Table 1 The VIII/IX factor: Long-lasting hemophilia therapies in late-stage development.

Biogen and its Stockholm-based partner Swedish Orphan Biovitrum released positive top-line results from open-label phase 3 trials for both candidates last year. More than 90% of bleeding episodes could be stopped with a single injection of either product, the companies reported, and prophylactic treatment could be given as infrequently as every two weeks for BIIB029 and every 3.5 days for BIIB031. (Current treatments are generally dosed two to three times per week.) The pharmacokinetic data were equally impressive: the approximate half-life of BIIB029 was 82 hours compared to 34 hours for BeneFIX, a recombinant factor IX product from New York's Pfizer that is currently the gold-standard therapy for hemophilia B, while BIIB031 had a half-life of 19 hours, compared to 12 hours for Advate from Illinois-based Baxter.

What's more, the studies showed no signs of people developing antibodies against the drugs—something that has sunk many experimental clotting factor agents before. “The safety profile, assuming it continues to look good, really will usher in a new era of treatment for people with hemophilia,” says Glenn Pierce, chief medical officer for Biogen's hemophilia program.

Got you PEGged

If approved, the products are expected to cut into the $5 billion global market for factor VIII therapies and the $1 billion market for factor IX drugs. Yet the Biogen agents might soon have competition in the long-acting arena. On 7 January, Baxter launched a 146-person trial assessing a version of clotting factor VIII attached to a polyethylene glycol (PEG) residue. This process, known as PEGylation, increases the size of the factor protein molecule, which prevents the kidneys from clearing it and allows the drug to last longer in the blood. In phase 1 trials, the half-life of the experimental Baxter drug, dubbed BAX855, was about 1.5 times higher than the company's current bestseller Advate, putting its stability on par with that of Biogen's BIIB029.

Living with hemophilia: The MacDonald family. Credit: Cazandra MacDonald

Similarly, Denmark's Novo Nordisk and New Jersey's Bayer HealthCare are in the final stages of clinical tests of PEGylated clotting factor therapies, while Pennsylvania's CSL Behring has a fusion protein that links the blood serum protein albumin to factor IX for added stability. Early studies indicate that some PEGylated and albumin-bound products may outlast Biogen's immunoglobulin fragment–tagged therapies, but phase 3 data aren't yet available.
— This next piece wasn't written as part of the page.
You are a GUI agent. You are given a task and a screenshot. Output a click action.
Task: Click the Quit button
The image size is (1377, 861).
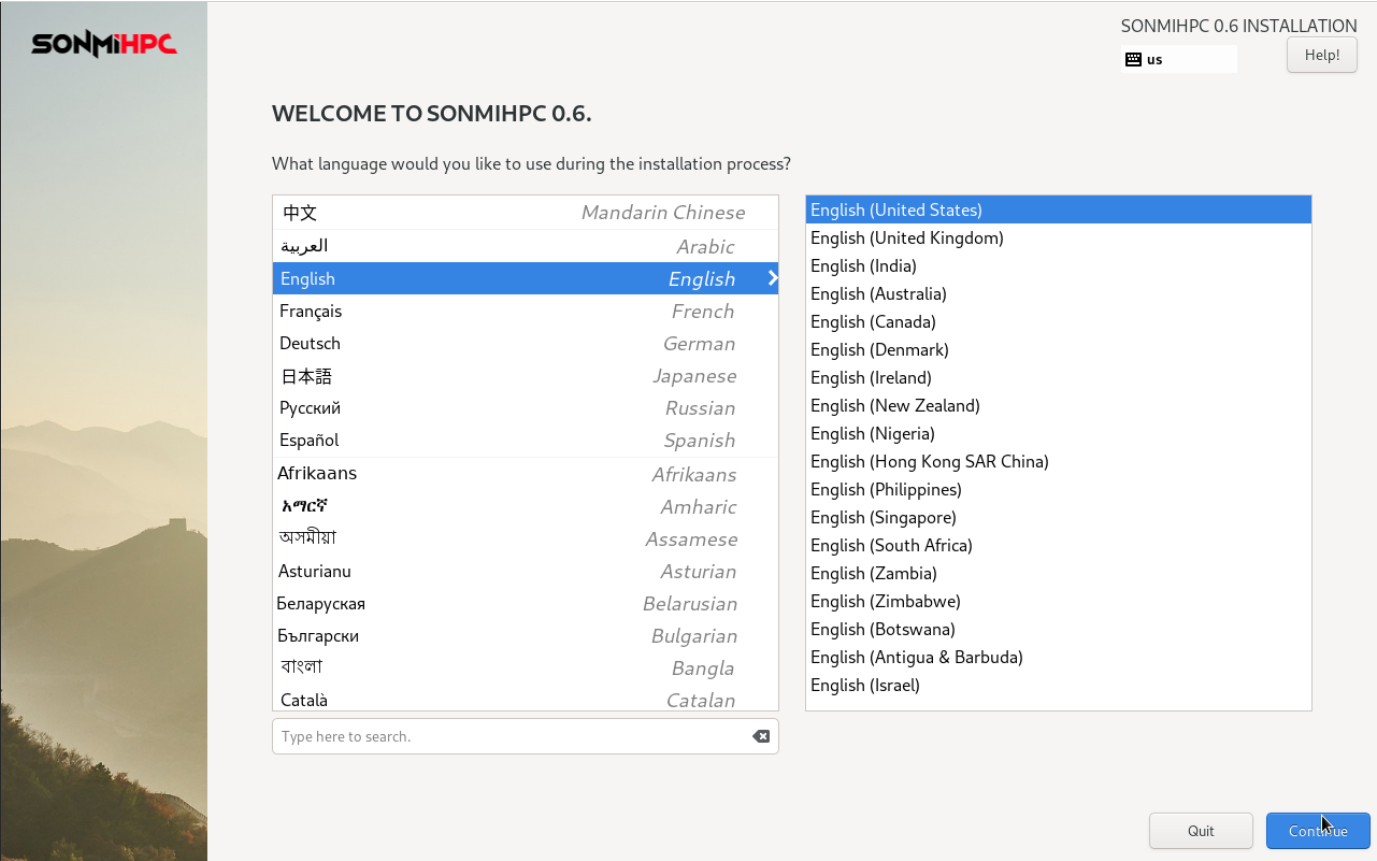click(1201, 831)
All these drug options, if approved, could be a boon for patients like the MacDonald boys. “Having multiple options is important,” says Margaret Ragni, director of the Hemophilia Center of Western Pennsylvania in Pittsburgh who has tested Biogen's new agents. “With hemophilia, one size doesn't always fit all.”

“Keep your eyeball on gene therapy, too,” notes Pipe. In 2011, clinicians at University College London, using a gene therapy product developed by researchers at St. Jude Children's Research Hospital in Memphis, Tennessee, made a big splash when they successfully treated six patients with hemophilia B by injecting them with the correct form of a defective gene (N. Engl. J. Med. 365, 2357–2365, 2011). Pipe estimates it will take another five to ten years to bring gene therapy for hemophilia B to market, with hemophilia A farther behind because of the difficultly of expressing factor VIII. Still, he says, “everyone sees gene therapy as the way forward for an ultimate cure for hemophilia.”